*** Opening of Information shown ***

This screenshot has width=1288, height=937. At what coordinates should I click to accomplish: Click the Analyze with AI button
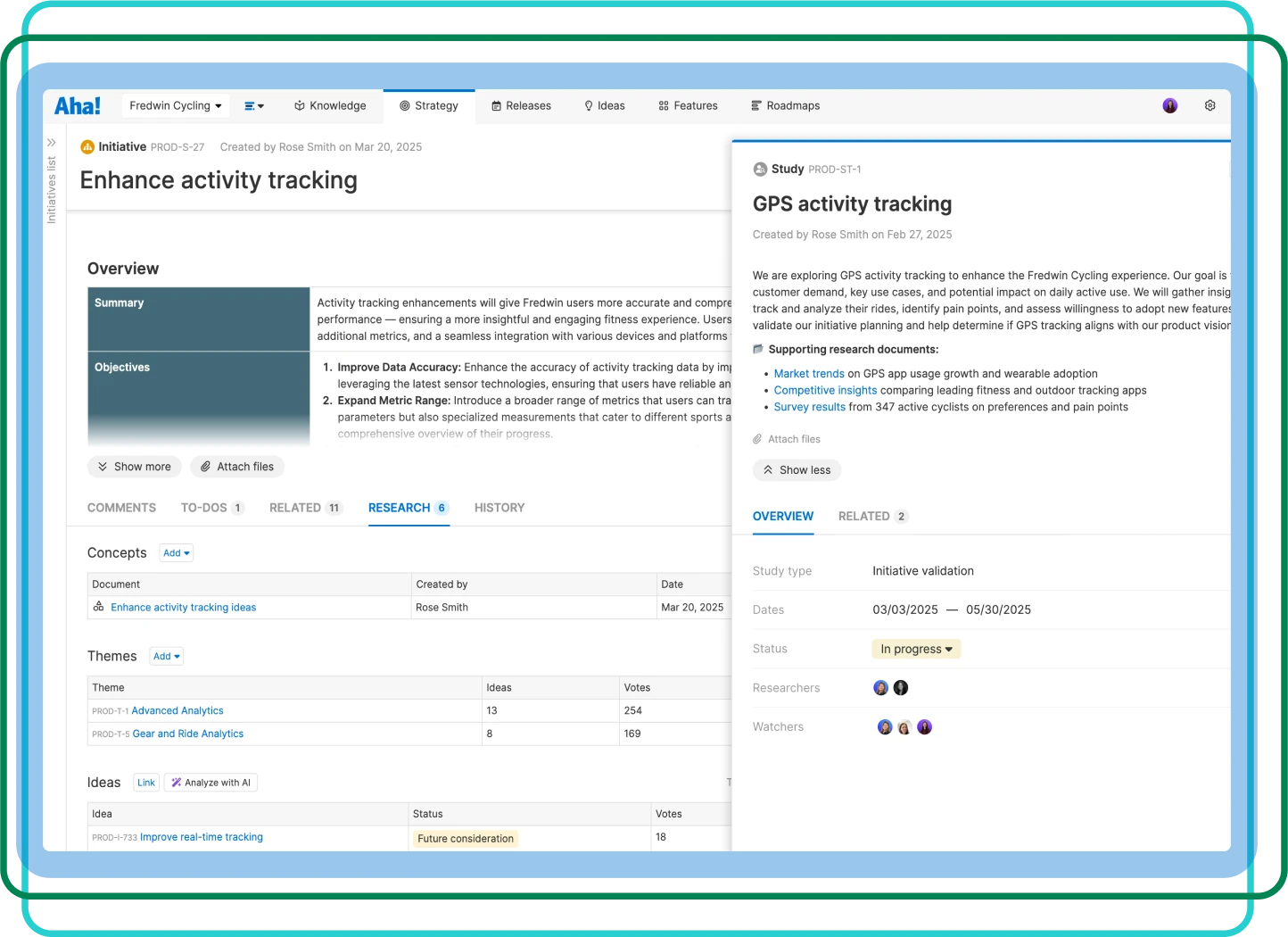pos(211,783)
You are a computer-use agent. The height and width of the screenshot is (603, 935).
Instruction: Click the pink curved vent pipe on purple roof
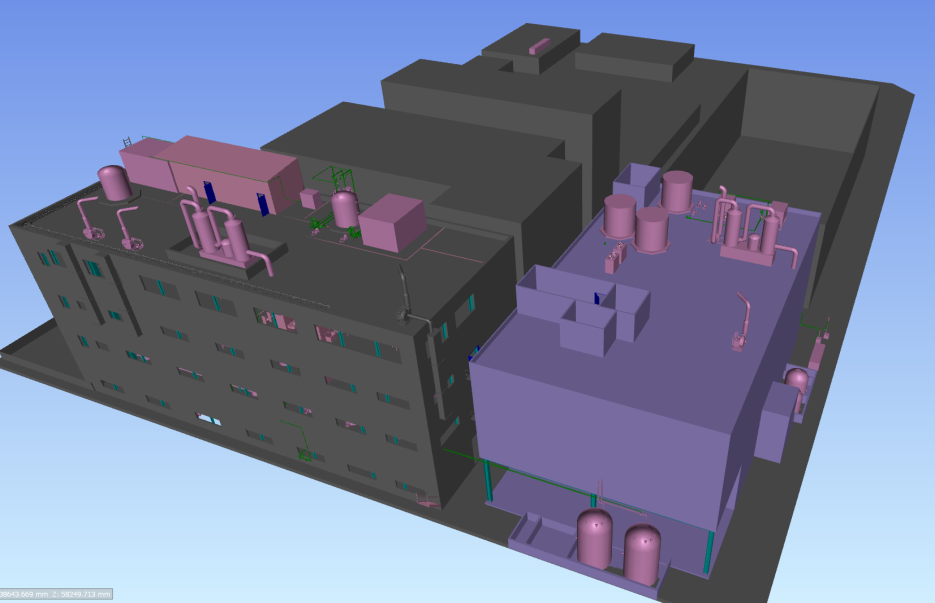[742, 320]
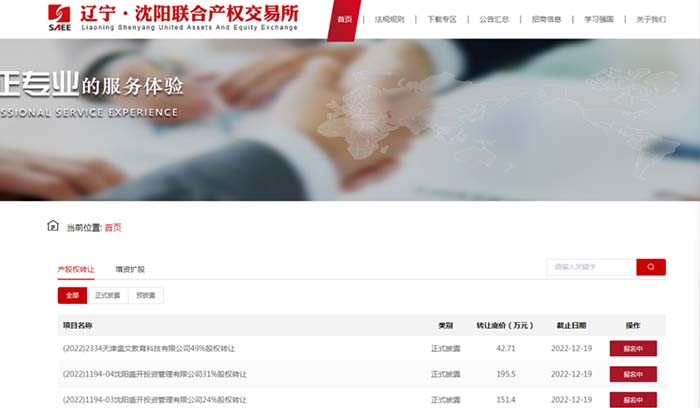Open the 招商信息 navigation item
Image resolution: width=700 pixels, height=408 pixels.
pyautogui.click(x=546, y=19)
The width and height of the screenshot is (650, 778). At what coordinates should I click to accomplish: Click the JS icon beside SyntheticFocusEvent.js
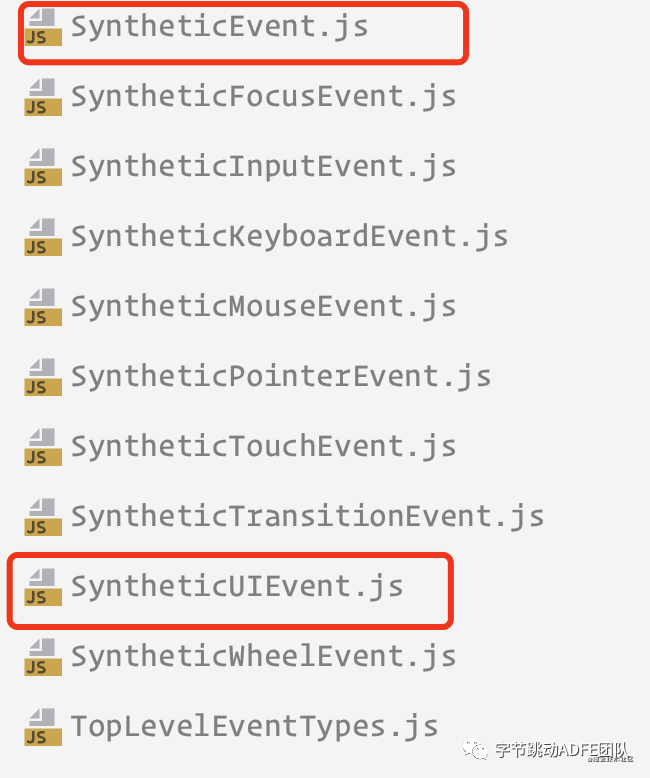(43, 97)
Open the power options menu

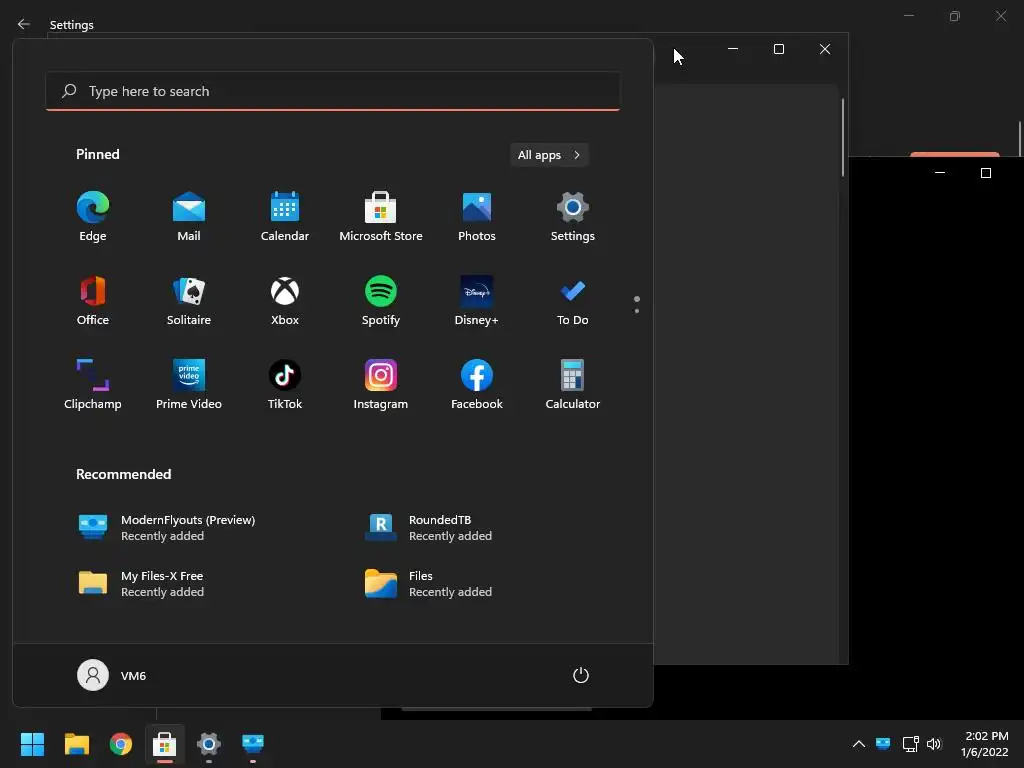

*** Close of Information shown ***

- [Task prompt]
If an entry holds a picture, skip the picture and print the rest of the data exactly.

- [Answer section]
This screenshot has width=1288, height=937. At what coordinates should I click to accomplish: Click the Analyze with AI button
pos(211,783)
You are a computer-use agent. The height and width of the screenshot is (603, 935).
Instruction: Click the pink curved vent pipe on purple roof
[742, 320]
Open the 招商信息 navigation item
Image resolution: width=700 pixels, height=408 pixels.
pyautogui.click(x=546, y=19)
The width and height of the screenshot is (650, 778). At what coordinates should I click to accomplish: Click the JS icon beside SyntheticFocusEvent.js
(43, 97)
Open the power options menu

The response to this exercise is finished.